Given data →
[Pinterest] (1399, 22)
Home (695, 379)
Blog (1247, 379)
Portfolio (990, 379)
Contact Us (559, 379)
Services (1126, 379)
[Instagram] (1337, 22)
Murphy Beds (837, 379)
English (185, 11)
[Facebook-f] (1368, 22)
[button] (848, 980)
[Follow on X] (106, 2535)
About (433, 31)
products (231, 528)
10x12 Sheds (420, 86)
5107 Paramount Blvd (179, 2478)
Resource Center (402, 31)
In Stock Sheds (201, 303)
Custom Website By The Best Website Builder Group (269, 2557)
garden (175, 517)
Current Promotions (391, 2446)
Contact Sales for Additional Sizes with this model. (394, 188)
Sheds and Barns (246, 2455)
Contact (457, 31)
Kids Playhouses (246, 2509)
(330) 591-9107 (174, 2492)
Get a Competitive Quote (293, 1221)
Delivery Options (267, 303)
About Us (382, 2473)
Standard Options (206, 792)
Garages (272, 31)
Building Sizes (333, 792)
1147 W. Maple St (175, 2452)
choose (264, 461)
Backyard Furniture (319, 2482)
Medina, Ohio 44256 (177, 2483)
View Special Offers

What the exercise asks → Locate the line with "Delivery Options (267, 303)" in the entries above; extract it and every line after it, verbatim.

Result →
Delivery Options (267, 303)
About Us (382, 2473)
Standard Options (206, 792)
Garages (272, 31)
Building Sizes (333, 792)
1147 W. Maple St (175, 2452)
choose (264, 461)
Backyard Furniture (319, 2482)
Medina, Ohio 44256 (177, 2483)
View Special Offers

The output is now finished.